**QUOTED PASSAGE:**
Copyright: This article is reprinted from The Tablet (May 22, 1993) on the Lift Up Your Hearts web site http://www.worship.ca/ with the permission of The Tablet, 1 King Street Cloisters, Clifton Walk, London W6 0QZ.
Pneuma is a journal on spiritual direction and
formation in the Evangelical Lutheran Church in
Canada.
It is over 15 years since I wrote a book called "Soul Friend." At the time, and for some time afterwards, it was the only modern book available on the British and American markets about the ministry of spiritual direction. It still sells, to an audience quite different from the one I anticipated, and indeed has recently been reprinted in the original edition in the United States although it is urgently in need of revision. When I wrote this book I specifically rejected the idea that it should be seen as a guidebook, a "how to do it," and I expressed grave doubts as to whether such a book were possible or desirable. I also strongly emphasized my belief that spiritual direction was part of the ordinary ministry of the Church, not a specialist field reserved for experts.
Now, in the 1990s, where are we? Spiritual direction is "in" again with a vengeance. There are workshops, institutes, cassettes, courses, books galore. Everywhere, and in all traditions, there is a concern with the "inner life" and with personal guidance. Popular books have been produced aimed at a much wider market than mine was. Institutes and networks have grown up to train people, mainly lay women and men, as spiritual directors. There has been considerable attention to the role of women. And, of course, there has been the remarkable revival of interest in and practice of Ignatian retreats. All this has been exciting, healthy, positive, hopeful. Why then am I worried?
I am worried, first, that spiritual direction is being seen as more important than it is. It is, after all, one ministry among others. Directors play an important but quite a lowly and limited function within the wider context of pastoral care and theological formation. I detect now a tendency in some quarters to make the spiritual director more important than he or she is, in a way which is at variance with the mainstream of Christian tradition.
I am worried that this ministry is being professionalized and seen as a specialist ministry in a way which is potentially extremely dangerous. There is now an international organization of spiritual directors with headquarters in the United States. There -- and here maybe -- some spiritual directors charge fees for their services, something which would have horrified the saints in all ages. People are being "accredited" with certificates, diplomas, and doctorates in spiritual direction by the many institutes and departments which have sprung up.
I stand by my insistence in 1977 that spiritual direction is not essentially a ministry for specialists and professionals, but part of the ordinary pastoral ministry of every parish and every Christian community. Even more so do I stand by my suggestion that the role of "training" is extremely limited, and that this ministry is essentially a by-product of a life of prayer and growth in holiness. Part of our task is to discover, help, and affirm the work of direction which is already being done by unknown people who do not write books or run courses.
A whole chapter of "Soul Friend" was devoted to trying to clarify the differences between spiritual direction, counselling, and psychotherapy, recognizing the significant areas of overlap. I am increasingly worried not only by the tendency in some quarters to blur these distinctions and to assimilate direction into a therapeutic model but also by the uncritical and simplistic adaptation of certain quasi-therapeutic tools. The most obvious example of this is the use of the Myers-Briggs Type Indicator. This grid of 16 personality types, based on a rather questionable theory of temperament, has rapidly become 'de fide' in part of the spirituality circuit.
There are other examples of the way in which methods and techniques, in themselves helpful, have become part of a cult. I am entirely in favour of people keeping journals, and have done so myself for many years, but the way in which Progoff's "intensive journal" method has been taken up so that the whole of spiritual formation is reduced to it -- when did "journal" become a verb? -- is alarming.
I am worried, finally, because much spiritual direction assumes a view of spirituality which is not wholesome and only tenuously Christian, and which reflects the individualism and privatization of religion in the West rather than an embodiment in a corporate tradition. Within classical Christian understanding, spiritual direction is a personal ministry which takes place within a corporate framework of sacrament, discipleship, and social action. It takes place within a context of theological reflection and social struggle. Only within such a context can it make sense or make progress. It is because I see a loss of such a context that I remain, and become increasingly, worried.

**WORK INSTRUCTIONS:**
1) List the items that the article on spiritual direction says are available in the 1990s, in the sentence that ends with "galore."
2) Retype the part of the article on spiritual direction that opens with the words containing "There are other" and closes with "-- is alarming.".
3) According to the article on spiritual direction, how many personality types does the Myers-Briggs Type Indicator grid contain?
The lines after the article are separate material with no connection to it.

**Pixel coordinate grounding data:**
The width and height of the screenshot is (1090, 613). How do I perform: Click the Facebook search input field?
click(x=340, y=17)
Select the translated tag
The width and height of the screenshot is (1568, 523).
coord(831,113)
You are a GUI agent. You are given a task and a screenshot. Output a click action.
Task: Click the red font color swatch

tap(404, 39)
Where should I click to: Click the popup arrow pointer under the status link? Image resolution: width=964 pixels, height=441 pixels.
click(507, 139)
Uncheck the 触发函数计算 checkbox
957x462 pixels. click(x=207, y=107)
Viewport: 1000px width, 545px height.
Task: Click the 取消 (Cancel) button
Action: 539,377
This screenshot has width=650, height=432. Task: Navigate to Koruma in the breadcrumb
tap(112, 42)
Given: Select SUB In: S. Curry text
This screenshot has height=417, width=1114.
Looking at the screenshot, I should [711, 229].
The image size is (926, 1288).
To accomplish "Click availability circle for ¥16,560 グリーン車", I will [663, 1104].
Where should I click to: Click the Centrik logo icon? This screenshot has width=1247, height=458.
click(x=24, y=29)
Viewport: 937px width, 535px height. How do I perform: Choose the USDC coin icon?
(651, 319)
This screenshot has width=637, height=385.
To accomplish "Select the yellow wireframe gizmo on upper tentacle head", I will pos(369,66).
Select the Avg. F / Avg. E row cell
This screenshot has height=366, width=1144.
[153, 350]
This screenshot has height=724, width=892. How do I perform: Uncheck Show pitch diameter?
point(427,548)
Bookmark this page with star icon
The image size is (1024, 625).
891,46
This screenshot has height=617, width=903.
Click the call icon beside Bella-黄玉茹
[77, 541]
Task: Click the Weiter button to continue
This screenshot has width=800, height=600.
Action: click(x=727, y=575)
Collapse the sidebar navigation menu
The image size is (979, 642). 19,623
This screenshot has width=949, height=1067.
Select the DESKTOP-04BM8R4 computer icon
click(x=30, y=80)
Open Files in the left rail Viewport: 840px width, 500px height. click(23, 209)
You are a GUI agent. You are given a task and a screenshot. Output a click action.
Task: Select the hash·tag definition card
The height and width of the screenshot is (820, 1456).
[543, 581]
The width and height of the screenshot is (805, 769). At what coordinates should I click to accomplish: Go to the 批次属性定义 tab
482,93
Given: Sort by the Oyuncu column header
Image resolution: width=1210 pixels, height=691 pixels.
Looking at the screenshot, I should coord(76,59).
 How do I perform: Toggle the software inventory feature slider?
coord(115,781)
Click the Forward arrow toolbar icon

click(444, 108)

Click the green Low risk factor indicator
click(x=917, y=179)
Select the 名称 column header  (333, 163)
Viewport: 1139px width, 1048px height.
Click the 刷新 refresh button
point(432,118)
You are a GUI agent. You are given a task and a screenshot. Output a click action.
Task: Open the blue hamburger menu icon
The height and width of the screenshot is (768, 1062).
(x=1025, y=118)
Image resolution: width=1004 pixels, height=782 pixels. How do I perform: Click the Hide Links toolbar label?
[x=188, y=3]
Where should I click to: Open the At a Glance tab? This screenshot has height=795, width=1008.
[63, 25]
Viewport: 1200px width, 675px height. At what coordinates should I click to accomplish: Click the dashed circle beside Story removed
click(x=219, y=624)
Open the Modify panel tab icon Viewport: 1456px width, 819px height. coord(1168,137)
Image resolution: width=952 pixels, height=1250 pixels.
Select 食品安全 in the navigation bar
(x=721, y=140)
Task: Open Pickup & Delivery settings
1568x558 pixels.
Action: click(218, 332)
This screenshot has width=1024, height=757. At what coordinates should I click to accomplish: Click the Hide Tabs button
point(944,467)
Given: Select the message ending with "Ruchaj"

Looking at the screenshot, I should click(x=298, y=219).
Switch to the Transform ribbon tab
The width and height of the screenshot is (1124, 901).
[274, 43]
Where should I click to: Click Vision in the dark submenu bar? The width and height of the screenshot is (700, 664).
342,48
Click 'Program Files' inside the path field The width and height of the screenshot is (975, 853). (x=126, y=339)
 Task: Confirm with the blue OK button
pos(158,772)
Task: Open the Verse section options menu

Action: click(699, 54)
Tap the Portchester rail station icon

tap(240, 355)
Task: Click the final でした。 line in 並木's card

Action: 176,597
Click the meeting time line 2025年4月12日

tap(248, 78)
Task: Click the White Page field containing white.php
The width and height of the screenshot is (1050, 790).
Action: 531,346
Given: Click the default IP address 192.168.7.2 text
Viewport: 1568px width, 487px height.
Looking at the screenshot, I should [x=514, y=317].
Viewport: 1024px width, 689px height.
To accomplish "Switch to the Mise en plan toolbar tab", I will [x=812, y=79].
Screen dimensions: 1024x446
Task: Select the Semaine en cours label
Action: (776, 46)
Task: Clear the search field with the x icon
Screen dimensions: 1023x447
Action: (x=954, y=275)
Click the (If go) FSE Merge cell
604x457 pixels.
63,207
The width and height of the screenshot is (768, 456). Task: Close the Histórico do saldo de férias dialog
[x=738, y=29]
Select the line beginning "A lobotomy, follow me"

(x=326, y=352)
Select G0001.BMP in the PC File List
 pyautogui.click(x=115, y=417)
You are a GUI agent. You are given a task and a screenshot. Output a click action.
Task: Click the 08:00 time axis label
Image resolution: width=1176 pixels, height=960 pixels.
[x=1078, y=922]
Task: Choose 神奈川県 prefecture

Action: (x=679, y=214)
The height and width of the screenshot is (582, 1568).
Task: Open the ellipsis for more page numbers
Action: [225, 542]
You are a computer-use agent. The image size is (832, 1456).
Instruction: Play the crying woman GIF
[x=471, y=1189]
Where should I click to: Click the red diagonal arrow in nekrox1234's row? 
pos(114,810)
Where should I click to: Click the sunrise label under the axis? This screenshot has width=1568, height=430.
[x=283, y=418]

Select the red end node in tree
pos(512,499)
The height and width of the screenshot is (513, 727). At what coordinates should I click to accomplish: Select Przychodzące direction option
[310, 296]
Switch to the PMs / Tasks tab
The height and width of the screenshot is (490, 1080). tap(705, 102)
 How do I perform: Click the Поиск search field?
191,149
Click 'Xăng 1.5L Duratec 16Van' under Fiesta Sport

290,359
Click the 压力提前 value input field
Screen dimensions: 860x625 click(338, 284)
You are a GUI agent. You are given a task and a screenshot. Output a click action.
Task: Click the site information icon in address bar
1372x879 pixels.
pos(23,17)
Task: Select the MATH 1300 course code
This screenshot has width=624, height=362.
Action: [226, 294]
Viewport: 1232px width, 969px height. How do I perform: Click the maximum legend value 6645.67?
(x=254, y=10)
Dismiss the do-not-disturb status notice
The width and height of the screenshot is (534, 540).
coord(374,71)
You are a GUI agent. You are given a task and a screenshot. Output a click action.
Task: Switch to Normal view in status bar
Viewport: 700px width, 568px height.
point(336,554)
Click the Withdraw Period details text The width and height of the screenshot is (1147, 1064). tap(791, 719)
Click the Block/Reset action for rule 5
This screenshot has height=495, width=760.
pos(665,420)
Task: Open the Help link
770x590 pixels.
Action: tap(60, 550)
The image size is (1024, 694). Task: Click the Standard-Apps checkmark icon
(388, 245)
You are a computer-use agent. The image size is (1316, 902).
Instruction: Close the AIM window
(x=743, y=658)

**ANSWERS BELOW:**
1) workshops, institutes, cassettes, courses, books

2)
There are other examples of the way in which methods and techniques, in themselves helpful, have become part of a cult. I am entirely in favour of people keeping journals, and have done so myself for many years, but the way in which Progoff's "intensive journal" method has been taken up so that the whole of spiritual formation is reduced to it -- when did "journal" become a verb? -- is alarming.

3) 16